Je n'ai rien trouvé de sérieux : seul, un internaute prétendait - sur les "dires" de son agence immobilière, mais sans citer de texte de loi - que le droit de préemption d'un locataire pouvait être exercé pendant... 30 ans !


Plus sérieusement, il y a peut-être (?) une limite dans le temps : votre notaire est en mesure de vous renseigner.
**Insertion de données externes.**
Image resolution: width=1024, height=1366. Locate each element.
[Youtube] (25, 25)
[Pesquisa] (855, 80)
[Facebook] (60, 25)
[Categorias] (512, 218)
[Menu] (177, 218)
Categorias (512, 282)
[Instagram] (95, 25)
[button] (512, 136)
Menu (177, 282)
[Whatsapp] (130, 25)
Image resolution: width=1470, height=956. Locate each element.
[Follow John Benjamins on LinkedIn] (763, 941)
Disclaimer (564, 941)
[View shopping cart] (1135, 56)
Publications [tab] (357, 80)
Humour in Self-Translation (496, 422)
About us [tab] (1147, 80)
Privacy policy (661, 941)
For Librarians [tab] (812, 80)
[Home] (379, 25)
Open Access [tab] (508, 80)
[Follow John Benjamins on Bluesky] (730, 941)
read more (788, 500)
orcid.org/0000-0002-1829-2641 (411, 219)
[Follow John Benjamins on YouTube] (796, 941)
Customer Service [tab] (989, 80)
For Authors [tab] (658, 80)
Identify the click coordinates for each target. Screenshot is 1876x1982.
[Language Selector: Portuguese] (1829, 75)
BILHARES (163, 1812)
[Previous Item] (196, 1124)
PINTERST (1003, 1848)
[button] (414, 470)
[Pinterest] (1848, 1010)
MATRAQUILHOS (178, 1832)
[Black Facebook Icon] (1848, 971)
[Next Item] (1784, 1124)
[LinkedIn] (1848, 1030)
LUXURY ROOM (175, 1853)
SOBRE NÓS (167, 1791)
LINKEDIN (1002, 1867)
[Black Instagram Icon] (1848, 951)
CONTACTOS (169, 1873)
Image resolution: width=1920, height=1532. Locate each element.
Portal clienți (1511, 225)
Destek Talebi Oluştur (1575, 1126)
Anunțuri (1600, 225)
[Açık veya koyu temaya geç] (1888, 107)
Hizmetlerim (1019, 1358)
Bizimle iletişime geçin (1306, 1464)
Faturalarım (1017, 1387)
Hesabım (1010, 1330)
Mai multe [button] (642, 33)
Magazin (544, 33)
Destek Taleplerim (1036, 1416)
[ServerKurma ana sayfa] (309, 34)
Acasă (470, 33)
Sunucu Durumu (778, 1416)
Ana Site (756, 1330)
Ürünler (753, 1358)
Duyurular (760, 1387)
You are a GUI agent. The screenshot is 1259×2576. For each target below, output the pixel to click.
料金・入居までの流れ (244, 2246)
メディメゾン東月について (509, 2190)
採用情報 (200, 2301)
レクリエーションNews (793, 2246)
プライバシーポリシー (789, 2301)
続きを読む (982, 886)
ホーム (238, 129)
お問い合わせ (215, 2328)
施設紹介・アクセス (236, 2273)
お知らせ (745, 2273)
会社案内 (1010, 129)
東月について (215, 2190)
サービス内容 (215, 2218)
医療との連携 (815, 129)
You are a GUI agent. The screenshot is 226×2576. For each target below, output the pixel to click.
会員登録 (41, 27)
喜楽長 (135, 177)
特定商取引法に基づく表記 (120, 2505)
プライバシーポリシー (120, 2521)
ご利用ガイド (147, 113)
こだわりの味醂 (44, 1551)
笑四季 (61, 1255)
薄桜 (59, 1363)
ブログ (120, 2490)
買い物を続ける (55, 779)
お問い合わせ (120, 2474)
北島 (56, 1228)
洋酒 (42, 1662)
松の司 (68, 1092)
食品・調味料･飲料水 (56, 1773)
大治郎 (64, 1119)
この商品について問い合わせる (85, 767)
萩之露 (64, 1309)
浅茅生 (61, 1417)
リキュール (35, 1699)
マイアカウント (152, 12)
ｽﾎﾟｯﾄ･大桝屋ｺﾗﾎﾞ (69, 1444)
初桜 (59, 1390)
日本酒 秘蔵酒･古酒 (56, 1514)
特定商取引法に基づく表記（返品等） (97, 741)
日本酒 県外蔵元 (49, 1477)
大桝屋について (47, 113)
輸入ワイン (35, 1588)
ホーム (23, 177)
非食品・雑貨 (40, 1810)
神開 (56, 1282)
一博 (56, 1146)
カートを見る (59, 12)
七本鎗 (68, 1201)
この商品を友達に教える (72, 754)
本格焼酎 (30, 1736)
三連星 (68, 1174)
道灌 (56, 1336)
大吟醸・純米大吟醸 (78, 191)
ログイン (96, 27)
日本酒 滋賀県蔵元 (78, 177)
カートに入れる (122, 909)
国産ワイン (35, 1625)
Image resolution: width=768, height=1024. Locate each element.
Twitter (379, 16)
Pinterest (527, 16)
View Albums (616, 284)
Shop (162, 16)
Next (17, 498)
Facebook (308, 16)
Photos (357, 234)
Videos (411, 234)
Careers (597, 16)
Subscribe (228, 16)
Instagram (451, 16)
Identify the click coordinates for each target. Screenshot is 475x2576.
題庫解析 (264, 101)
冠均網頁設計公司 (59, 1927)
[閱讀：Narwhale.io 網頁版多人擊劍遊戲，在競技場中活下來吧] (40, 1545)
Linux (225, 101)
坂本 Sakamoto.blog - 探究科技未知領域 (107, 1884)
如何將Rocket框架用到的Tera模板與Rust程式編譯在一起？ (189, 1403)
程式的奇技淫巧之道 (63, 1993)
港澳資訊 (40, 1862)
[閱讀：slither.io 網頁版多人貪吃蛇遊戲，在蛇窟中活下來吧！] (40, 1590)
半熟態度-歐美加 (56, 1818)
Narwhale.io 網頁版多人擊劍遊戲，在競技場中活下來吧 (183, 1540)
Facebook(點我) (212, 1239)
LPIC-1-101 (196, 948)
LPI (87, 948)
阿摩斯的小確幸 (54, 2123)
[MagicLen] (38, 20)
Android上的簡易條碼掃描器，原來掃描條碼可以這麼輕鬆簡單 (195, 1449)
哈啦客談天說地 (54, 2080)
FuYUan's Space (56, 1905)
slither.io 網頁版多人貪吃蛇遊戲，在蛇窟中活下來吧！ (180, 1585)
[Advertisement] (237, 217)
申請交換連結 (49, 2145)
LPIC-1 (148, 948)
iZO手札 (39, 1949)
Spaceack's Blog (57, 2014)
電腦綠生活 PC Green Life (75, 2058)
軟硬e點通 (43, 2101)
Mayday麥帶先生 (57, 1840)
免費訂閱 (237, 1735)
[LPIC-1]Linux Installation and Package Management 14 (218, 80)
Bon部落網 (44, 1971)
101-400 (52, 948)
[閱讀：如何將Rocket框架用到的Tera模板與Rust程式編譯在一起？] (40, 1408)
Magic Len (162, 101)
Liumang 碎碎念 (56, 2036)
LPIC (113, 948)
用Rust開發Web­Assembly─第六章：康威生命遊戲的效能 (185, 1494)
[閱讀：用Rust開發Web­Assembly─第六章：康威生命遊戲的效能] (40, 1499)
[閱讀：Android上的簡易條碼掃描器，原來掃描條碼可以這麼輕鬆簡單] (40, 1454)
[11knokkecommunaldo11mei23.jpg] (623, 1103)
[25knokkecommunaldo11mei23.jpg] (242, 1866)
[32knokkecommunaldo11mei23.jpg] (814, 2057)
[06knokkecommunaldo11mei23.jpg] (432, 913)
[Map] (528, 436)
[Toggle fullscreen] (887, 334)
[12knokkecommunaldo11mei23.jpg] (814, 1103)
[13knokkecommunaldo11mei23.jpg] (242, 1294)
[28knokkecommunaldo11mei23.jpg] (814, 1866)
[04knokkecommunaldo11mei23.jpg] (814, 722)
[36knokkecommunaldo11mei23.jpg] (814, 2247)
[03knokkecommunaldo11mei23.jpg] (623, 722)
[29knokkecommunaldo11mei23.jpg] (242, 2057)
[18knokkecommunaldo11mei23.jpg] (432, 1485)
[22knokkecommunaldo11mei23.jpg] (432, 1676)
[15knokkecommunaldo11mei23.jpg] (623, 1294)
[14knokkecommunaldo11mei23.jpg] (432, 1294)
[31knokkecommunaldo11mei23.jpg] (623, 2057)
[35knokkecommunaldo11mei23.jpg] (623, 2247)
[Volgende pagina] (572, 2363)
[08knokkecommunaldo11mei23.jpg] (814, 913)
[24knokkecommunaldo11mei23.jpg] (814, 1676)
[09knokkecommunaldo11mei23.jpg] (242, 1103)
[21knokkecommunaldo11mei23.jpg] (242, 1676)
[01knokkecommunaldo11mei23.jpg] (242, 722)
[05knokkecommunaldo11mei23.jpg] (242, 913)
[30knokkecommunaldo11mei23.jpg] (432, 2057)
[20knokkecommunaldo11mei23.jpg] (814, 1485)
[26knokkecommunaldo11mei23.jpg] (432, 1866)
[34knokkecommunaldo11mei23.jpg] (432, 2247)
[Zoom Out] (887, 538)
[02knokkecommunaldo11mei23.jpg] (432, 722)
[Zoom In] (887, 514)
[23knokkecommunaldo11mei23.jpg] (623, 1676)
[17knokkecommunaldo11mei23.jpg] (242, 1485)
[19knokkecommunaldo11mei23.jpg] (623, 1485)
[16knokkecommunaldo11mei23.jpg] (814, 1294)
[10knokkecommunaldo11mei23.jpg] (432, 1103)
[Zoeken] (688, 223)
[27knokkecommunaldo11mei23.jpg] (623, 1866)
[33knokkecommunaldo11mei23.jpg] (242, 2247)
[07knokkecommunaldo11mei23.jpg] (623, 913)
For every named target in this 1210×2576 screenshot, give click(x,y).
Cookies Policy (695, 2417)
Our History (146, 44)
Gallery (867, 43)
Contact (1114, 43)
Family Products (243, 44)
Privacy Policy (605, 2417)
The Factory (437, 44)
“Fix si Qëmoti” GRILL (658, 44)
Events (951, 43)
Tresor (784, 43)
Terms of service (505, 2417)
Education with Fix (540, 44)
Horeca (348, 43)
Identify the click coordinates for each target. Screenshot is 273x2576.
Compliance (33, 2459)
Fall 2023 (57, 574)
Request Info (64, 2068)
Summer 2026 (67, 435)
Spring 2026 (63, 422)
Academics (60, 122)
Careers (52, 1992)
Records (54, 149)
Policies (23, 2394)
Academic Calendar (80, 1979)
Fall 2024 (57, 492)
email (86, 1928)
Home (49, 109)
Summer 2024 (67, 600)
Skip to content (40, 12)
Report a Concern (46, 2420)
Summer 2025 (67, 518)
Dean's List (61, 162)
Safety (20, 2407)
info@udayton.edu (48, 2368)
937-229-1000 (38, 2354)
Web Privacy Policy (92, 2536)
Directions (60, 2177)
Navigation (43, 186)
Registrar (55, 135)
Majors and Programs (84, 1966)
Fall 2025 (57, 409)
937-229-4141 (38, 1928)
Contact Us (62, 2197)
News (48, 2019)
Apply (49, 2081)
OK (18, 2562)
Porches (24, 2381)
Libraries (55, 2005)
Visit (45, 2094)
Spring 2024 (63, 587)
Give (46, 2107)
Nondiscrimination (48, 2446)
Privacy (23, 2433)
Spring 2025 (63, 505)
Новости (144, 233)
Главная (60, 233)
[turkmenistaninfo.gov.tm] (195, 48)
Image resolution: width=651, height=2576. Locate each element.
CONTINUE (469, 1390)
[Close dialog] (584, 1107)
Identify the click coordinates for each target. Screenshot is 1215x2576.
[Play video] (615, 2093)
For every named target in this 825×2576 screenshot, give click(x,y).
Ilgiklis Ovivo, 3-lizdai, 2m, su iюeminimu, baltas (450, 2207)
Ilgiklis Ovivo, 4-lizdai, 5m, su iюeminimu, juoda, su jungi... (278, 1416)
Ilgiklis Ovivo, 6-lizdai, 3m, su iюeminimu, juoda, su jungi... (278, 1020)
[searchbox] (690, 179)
Par contre, il y a des exclusions à l'exercice du droit de préemption qui ne donneraient à votre locataire aucun droit de préemption... (mais ce n'est pas le sujet !!) :
Cf. https://notairesdugrandparis.fr/fr/les-droits-de-preemption/le-droit-de-preemption-du-locataire
<< le droit de préemption du locataire ne joue pas notamment s’il s’agit d’une location meublée, d’une occupation qui ne résulte pas d’une location (exemple : un usufruit) ou d’une vente entre parents jusqu’au 3ème degré inclus (exemples : neveu, nièce, oncle, tante, grands-parents, arrière-grands-parents). >>

Je vous souhaite de trouver votre réponse... et si vous avez un peu de temps, ça serait sympa de revenir sur ce post pour nous la donner... merci d'avance :-)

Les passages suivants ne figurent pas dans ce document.